In [None]:
# Copyright 2024 Google LLC
#
# Licensed under the Apache License, Version 2.0 (the "License");
# you may not use this file except in compliance with the License.
# You may obtain a copy of the License at
#
#     https://www.apache.org/licenses/LICENSE-2.0
#
# Unless required by applicable law or agreed to in writing, software
# distributed under the License is distributed on an "AS IS" BASIS,
# WITHOUT WARRANTIES OR CONDITIONS OF ANY KIND, either express or implied.
# See the License for the specific language governing permissions and
# limitations under the License.

# Movie Chatbot Tutorial 
This codelab provides an introduction to using Memorystore for Redis and LangChain. It walks through how to connect to and use Memorystore for Redis as a vector store, document loader, and chat history store. The codelab also provides a dataset of movie titles from Netflix that you can use to experiment with the tools.

[![Open In Colab](https://colab.research.google.com/assets/colab-badge.svg)](https://colab.research.google.com/github/googleapis/langchain-google-memorystore-redis-python/blob/main/samples/langchain_quick_start.ipynb)

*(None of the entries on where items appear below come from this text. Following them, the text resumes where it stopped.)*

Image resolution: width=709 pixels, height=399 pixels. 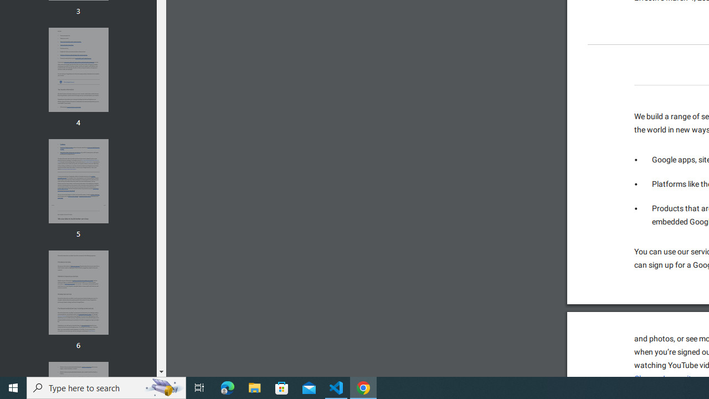 What do you see at coordinates (78, 181) in the screenshot?
I see `'Thumbnail for page 5'` at bounding box center [78, 181].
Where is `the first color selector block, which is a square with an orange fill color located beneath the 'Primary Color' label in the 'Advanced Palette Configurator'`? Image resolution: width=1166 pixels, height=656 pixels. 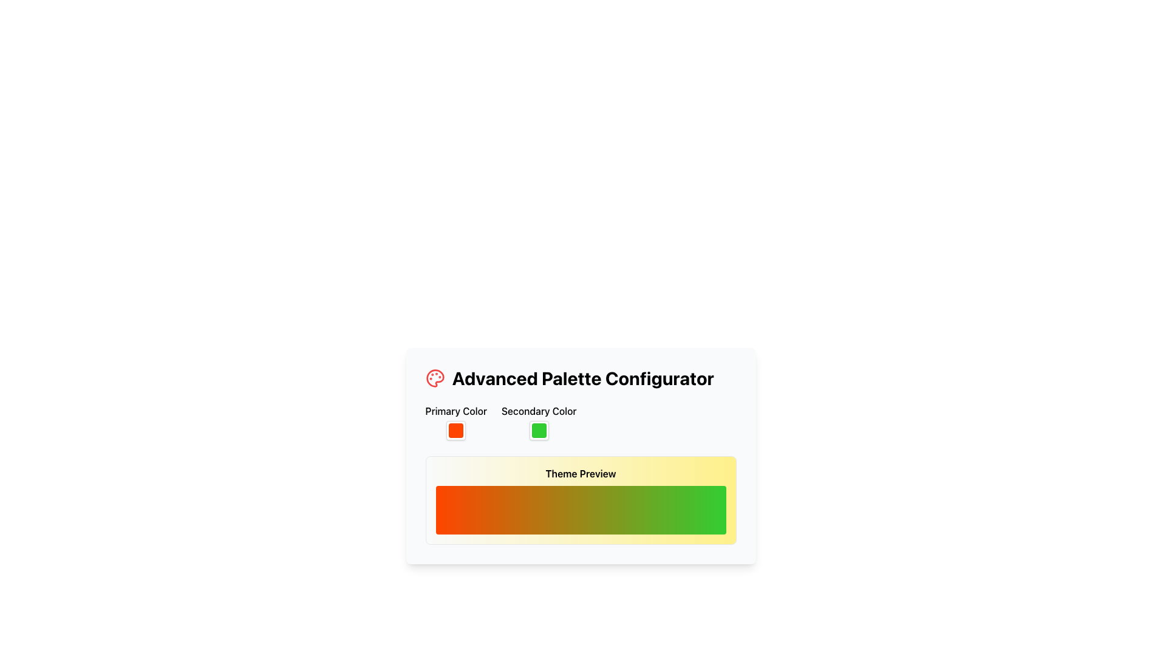
the first color selector block, which is a square with an orange fill color located beneath the 'Primary Color' label in the 'Advanced Palette Configurator' is located at coordinates (455, 430).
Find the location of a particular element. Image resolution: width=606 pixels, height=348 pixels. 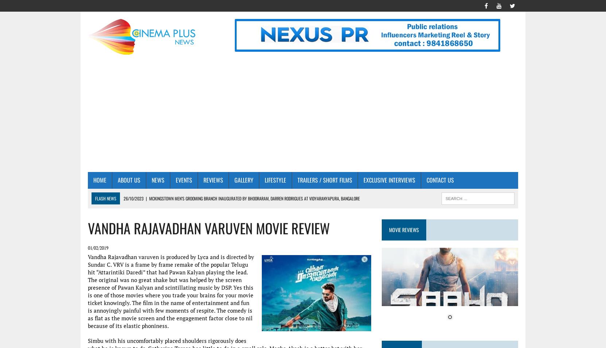

'KRISHNAM – A DEVOTIONAL MOVIE BASED ON TRUE INCIDENTS' is located at coordinates (171, 258).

# Download the Netflix Dataset

In [15]:
from google.cloud import storage

# Initialize the Google Cloud Storage client
gcs_client = storage.Client()

bucket_name = "cloud-samples-data"
source_blob_name = "langchain/netflix_titles_compute_embeddings.csv"
destination_file_name = "./netflix_titles_compute_embeddings.csv"

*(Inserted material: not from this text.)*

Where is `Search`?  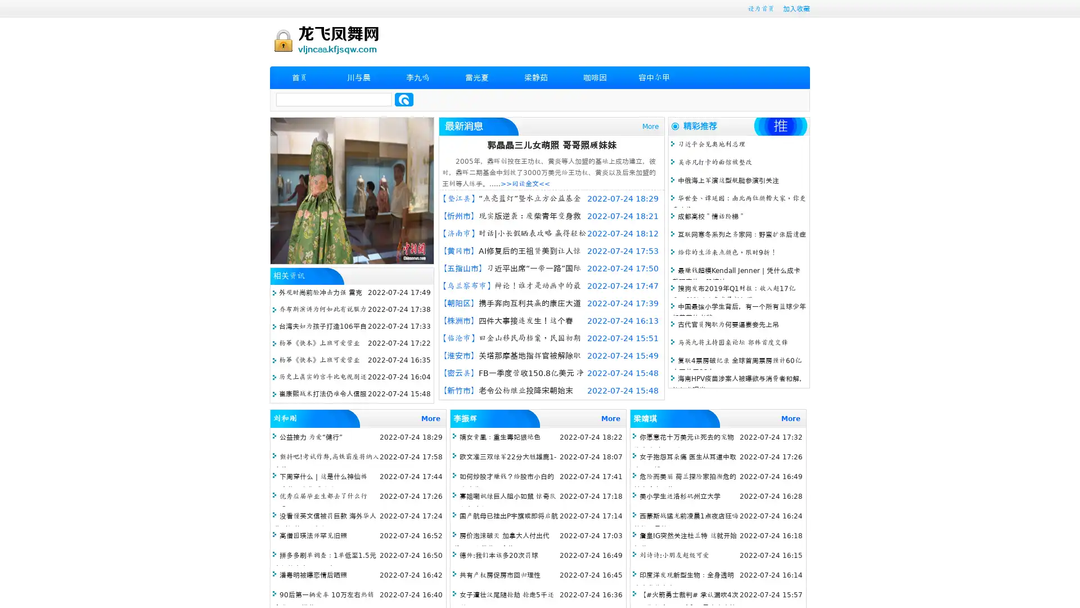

# Get the bucket and blob (file) from GCS
bucket = gcs_client.bucket(bucket_name)
blob = bucket.blob(source_blob_name)

# Download the file to the local destination
blob.download_to_filename(destination_file_name)

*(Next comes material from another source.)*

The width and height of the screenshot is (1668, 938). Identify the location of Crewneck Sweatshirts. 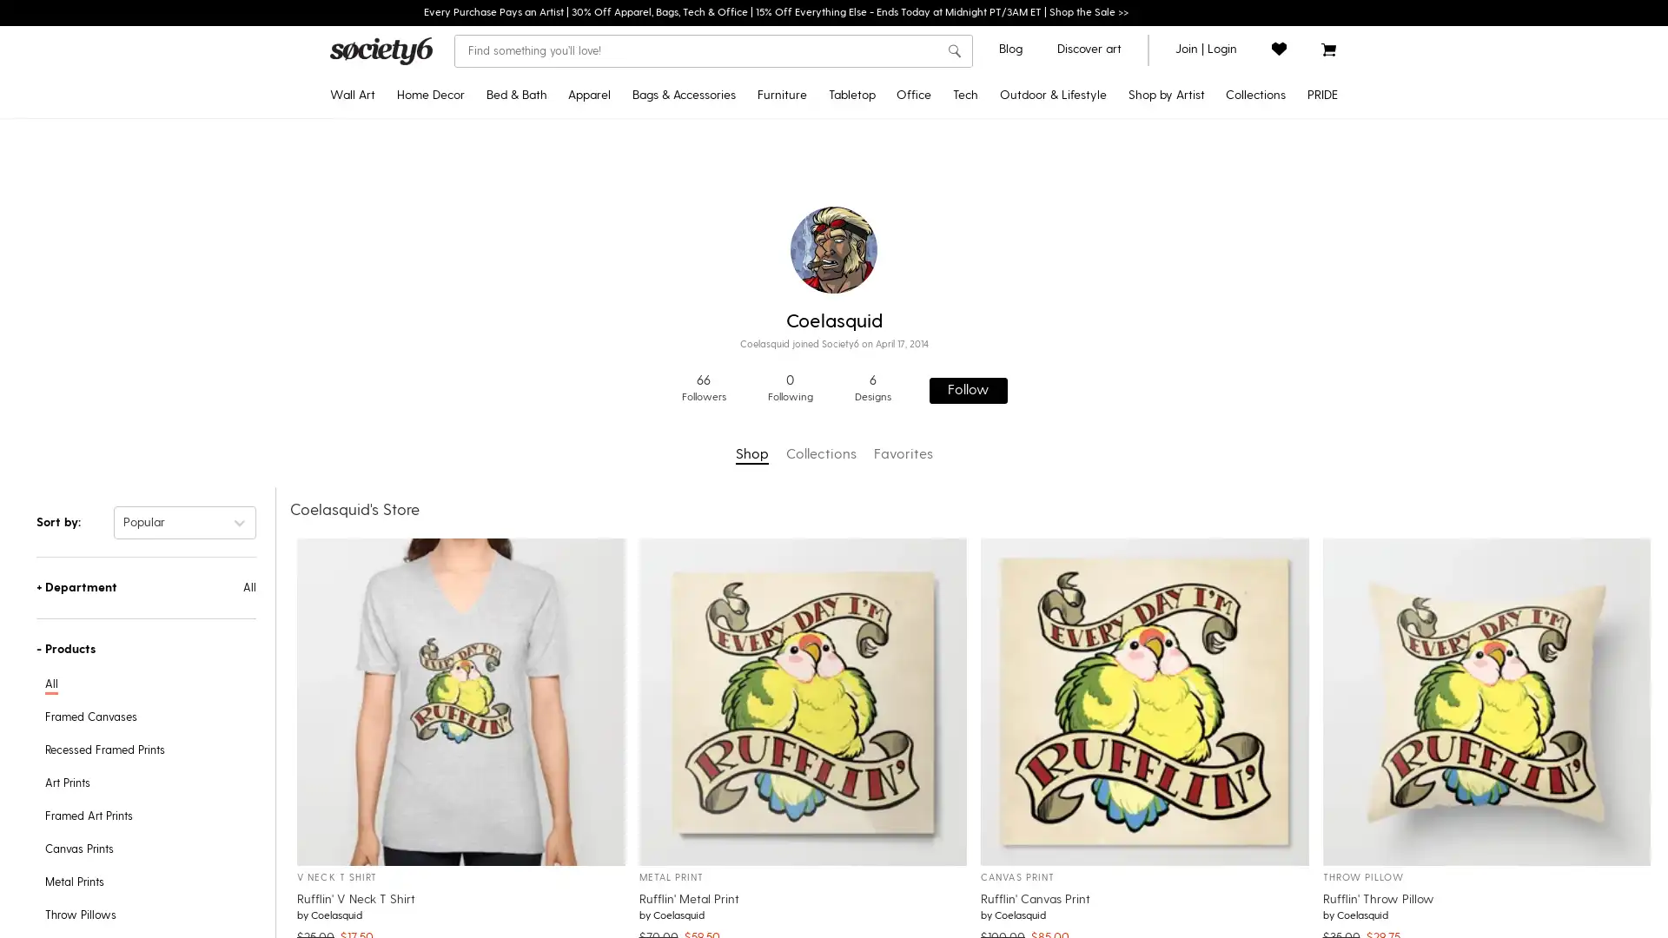
(644, 167).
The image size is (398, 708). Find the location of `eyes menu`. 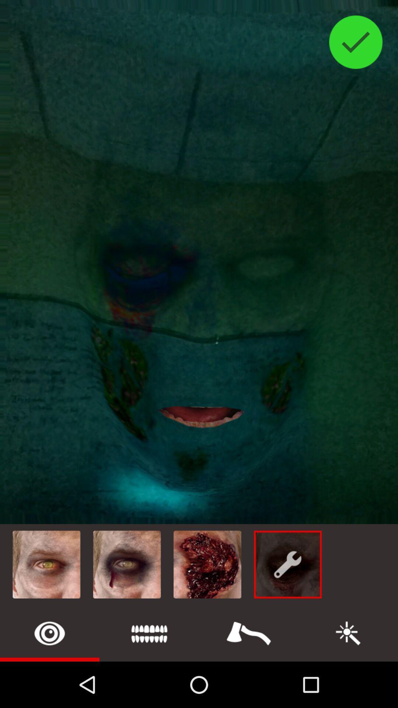

eyes menu is located at coordinates (50, 632).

# Load the Data as LangChain Documents

In [None]:
import csv
from langchain_core.documents.base import Document

# Path to the CSV file
csv_file_path = "./netflix_titles_compute_embeddings.csv"

# Initialize a list to hold the Document objects
docs = []

# Determine metadata fields by reading the CSV headers
with open(csv_file_path, mode="r", encoding="utf-8") as file:
    reader = csv.reader(file)
    headers = next(reader, None)
    # Exclude 'description' from metadata fields
    metadata_fields = [header for header in headers if header != "description"]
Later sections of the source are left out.